● Data supplied
## Start

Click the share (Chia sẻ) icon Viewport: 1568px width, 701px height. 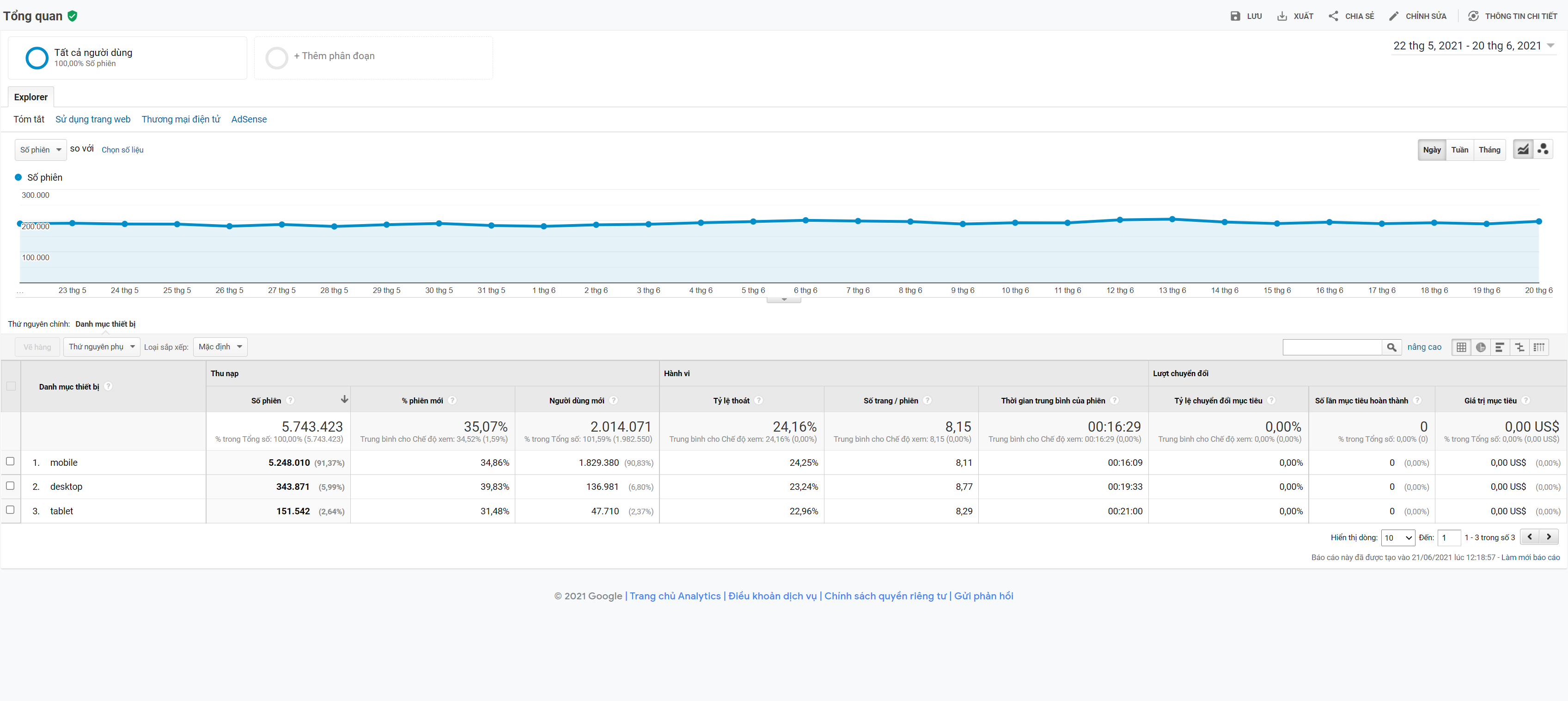[x=1333, y=17]
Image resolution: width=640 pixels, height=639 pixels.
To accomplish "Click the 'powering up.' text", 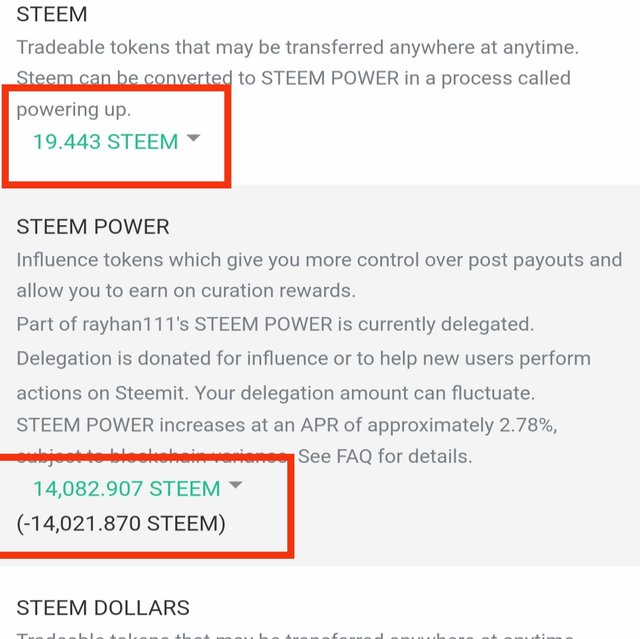I will [x=74, y=109].
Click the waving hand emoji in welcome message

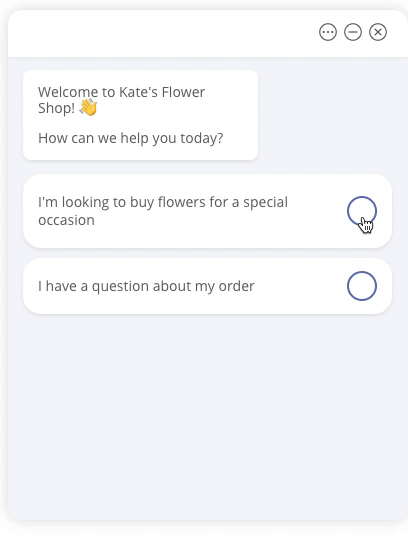coord(88,108)
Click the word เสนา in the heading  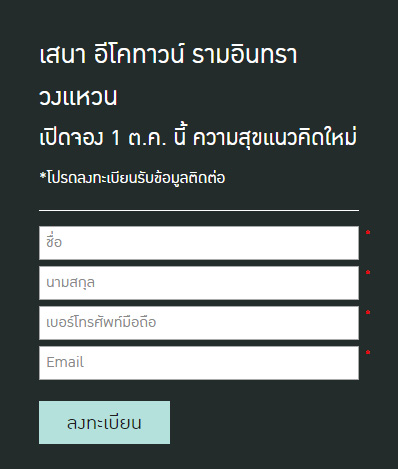(63, 55)
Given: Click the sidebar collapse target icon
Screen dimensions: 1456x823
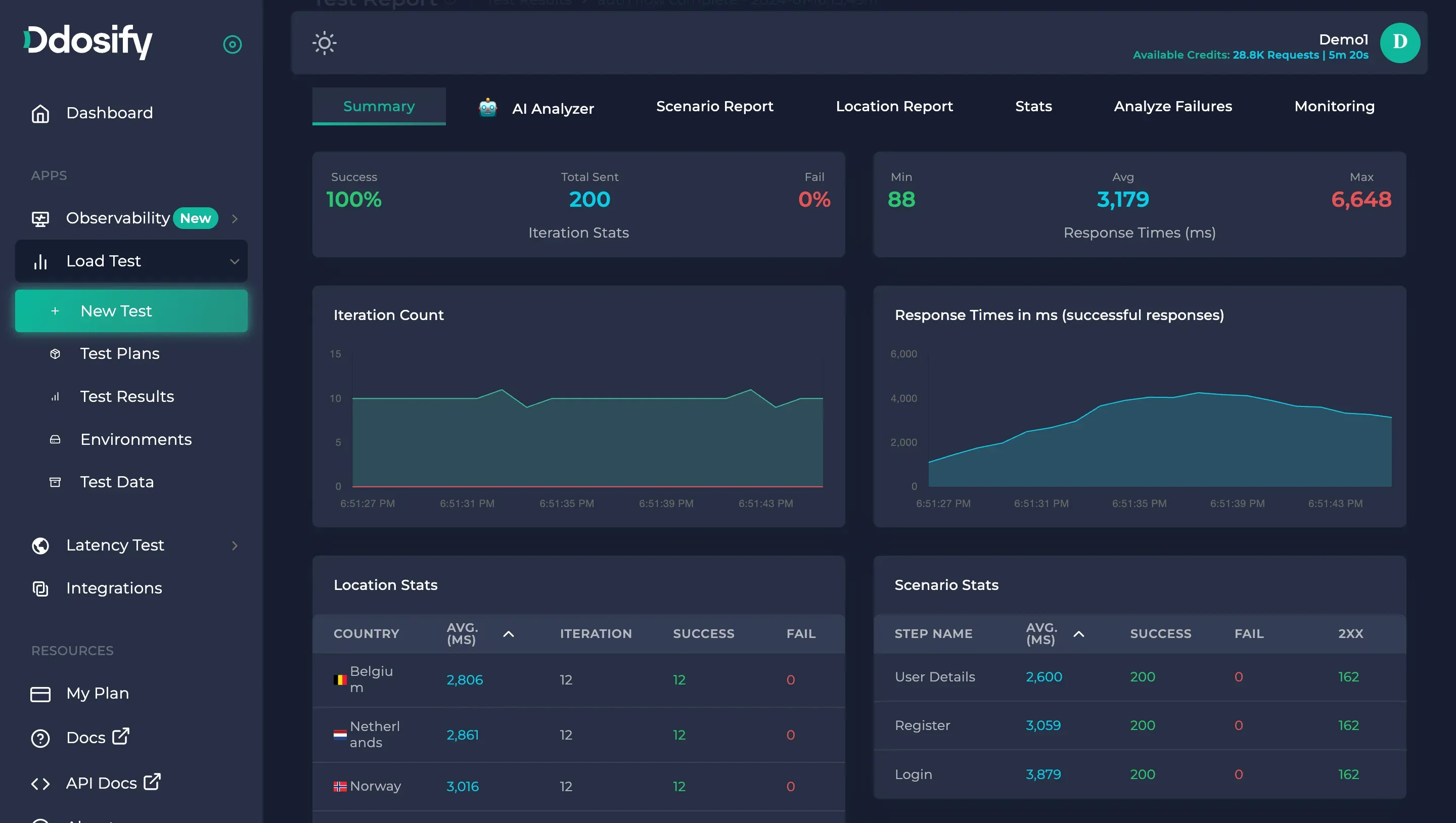Looking at the screenshot, I should (x=233, y=44).
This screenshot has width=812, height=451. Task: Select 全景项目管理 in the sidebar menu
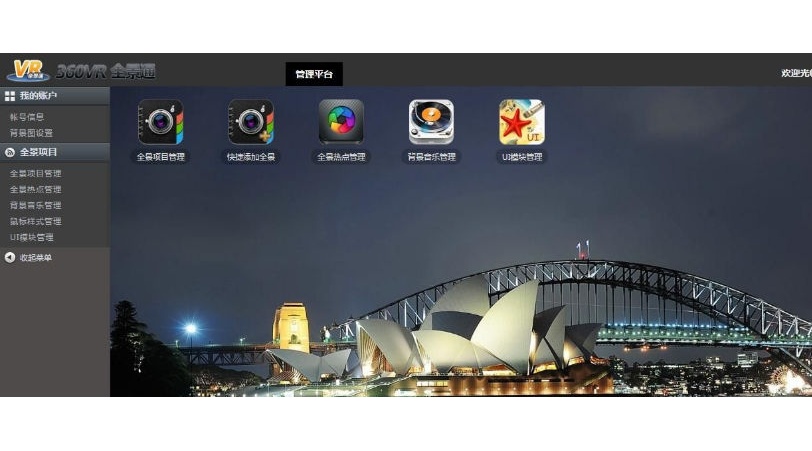click(35, 173)
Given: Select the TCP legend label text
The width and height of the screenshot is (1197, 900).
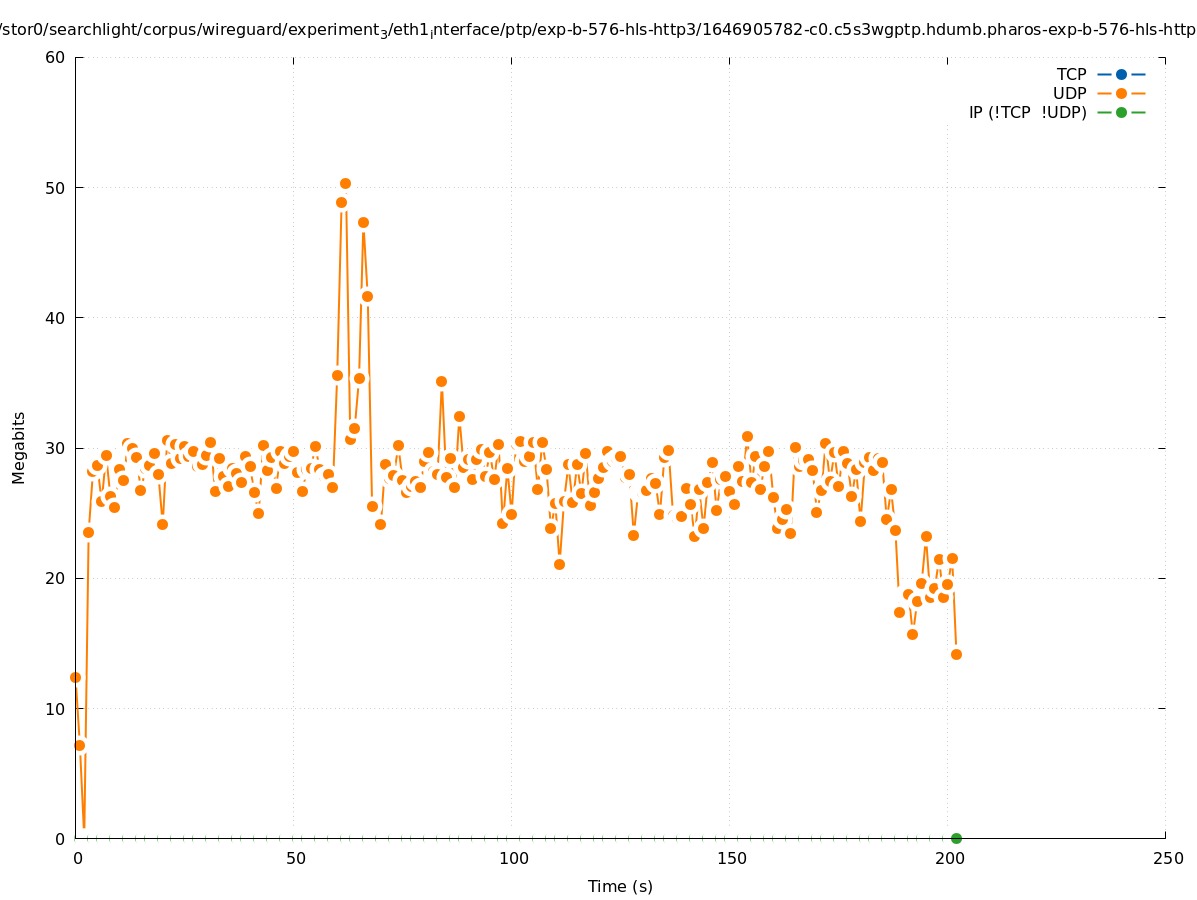Looking at the screenshot, I should click(x=1071, y=74).

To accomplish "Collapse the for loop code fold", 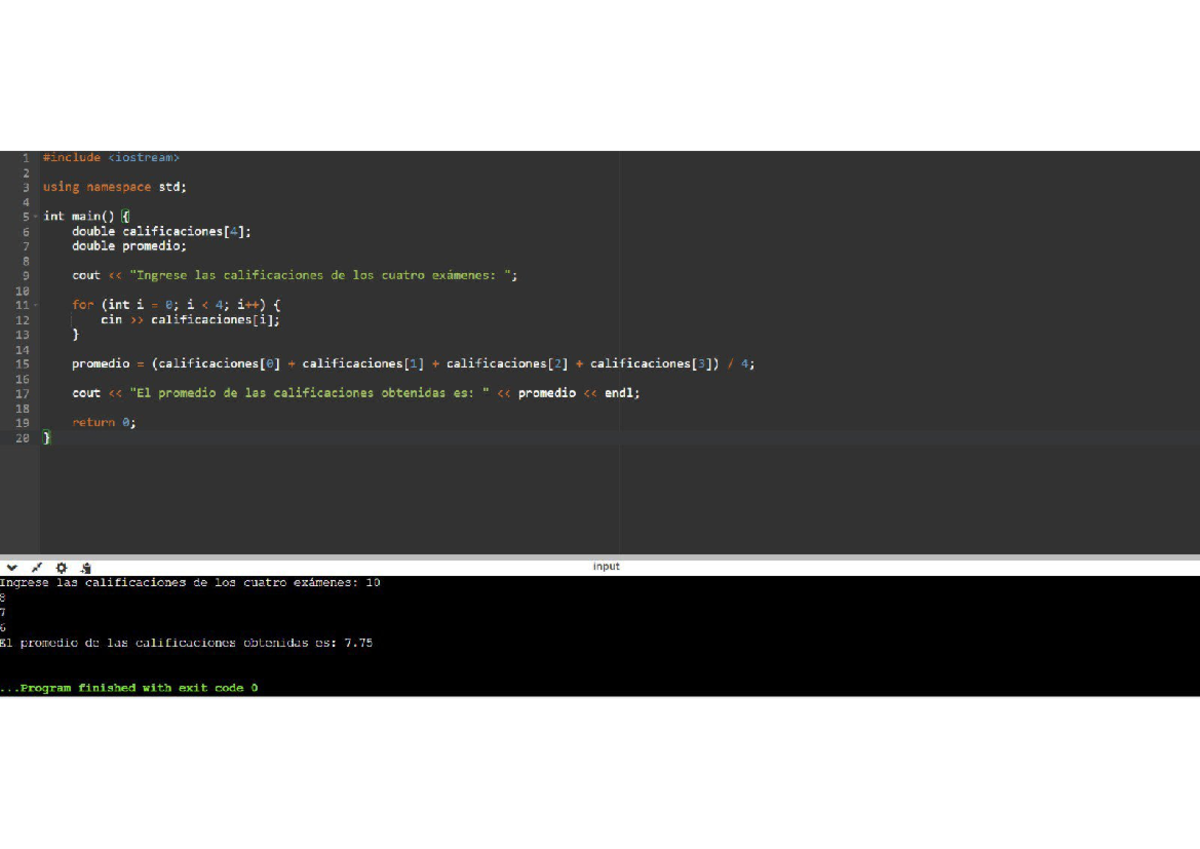I will click(33, 304).
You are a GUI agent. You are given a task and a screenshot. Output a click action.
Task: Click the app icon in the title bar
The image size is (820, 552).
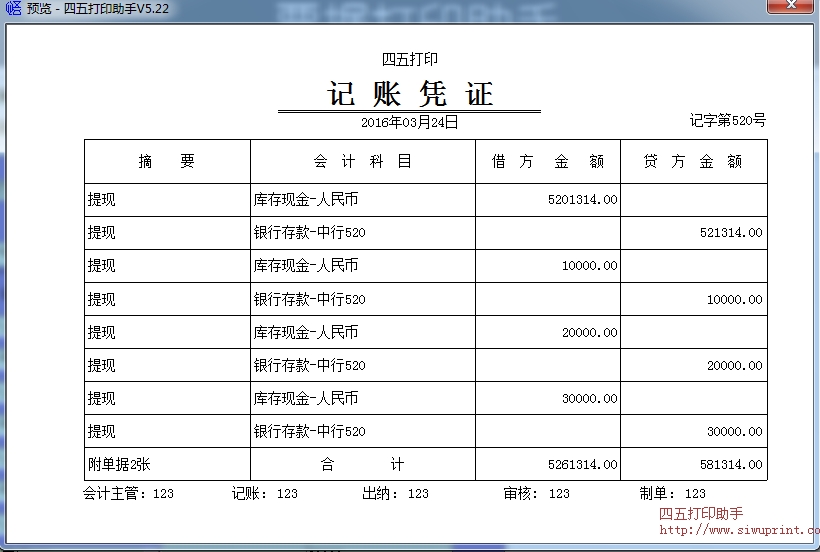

## End

● What you will do
Lay out the rows from the line with "Given: Click the sidebar collapse target icon" up to and including the line with "click(35, 173)" as a JSON list of strings, one string per line, with blank lines skipped. Leave the pictures out.

● Correct result
[
  "Given: Click the sidebar collapse target icon",
  "Screen dimensions: 1456x823",
  "Looking at the screenshot, I should (x=233, y=44).",
  "This screenshot has width=812, height=451. Task: Select 全景项目管理 in the sidebar menu",
  "click(35, 173)"
]